From 884df7ab6b5b5b1bc2177f9068de01694ed4670e Mon Sep 17 00:00:00 2001
From: gality369 <gality369@example.com>
Date: Thu, 7 May 2026 14:54:31 +0800
Subject: [PATCH] vdev_disk: avoid vd_lock lockdep cycle during reopen

On Linux, fault-driven reads can reach vdev_disk_io_start() while
holding mapping.invalidate_lock and then acquire vd_lock.

At the same time, vdev_disk_open() held vd_lock across
bdev_file_open_by_path()/bdev_open_by_path(). That pulls vd_lock
into the block open path and into the mmap_lock ->
mapping.invalidate_lock dependency chain.

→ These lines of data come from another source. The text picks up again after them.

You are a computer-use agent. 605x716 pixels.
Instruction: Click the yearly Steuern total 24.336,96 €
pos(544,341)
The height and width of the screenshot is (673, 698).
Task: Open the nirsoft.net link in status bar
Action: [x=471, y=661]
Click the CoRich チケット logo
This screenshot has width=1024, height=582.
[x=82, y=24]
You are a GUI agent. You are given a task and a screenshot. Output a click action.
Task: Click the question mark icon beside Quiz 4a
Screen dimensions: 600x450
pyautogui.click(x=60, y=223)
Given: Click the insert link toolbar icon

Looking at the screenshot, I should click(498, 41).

This is a real lock ordering problem, not just a lockdep false
positive. A reopen can hold vd_lock while the page fault path
already holds mapping.invalidate_lock and waits for vd_lock.

Fix this by limiting vd_lock to short vd_bdh state transitions and
moving the slow block-device open/release work outside the lock.
Add a small reopen wait state so I/O waits for a transient reopen
window instead of treating vd_bdh == NULL as a permanent failure.
Also use the submission-time block device for EIO revalidation so
reopen does not race with media checks.

Signed-off-by: ZhengYuan Huang <gality369@gmail.com>
---
 module/os/linux/zfs/vdev_disk.c | 177 +++++++++++++++++++++++++-------
 1 file changed, 139 insertions(+), 38 deletions(-)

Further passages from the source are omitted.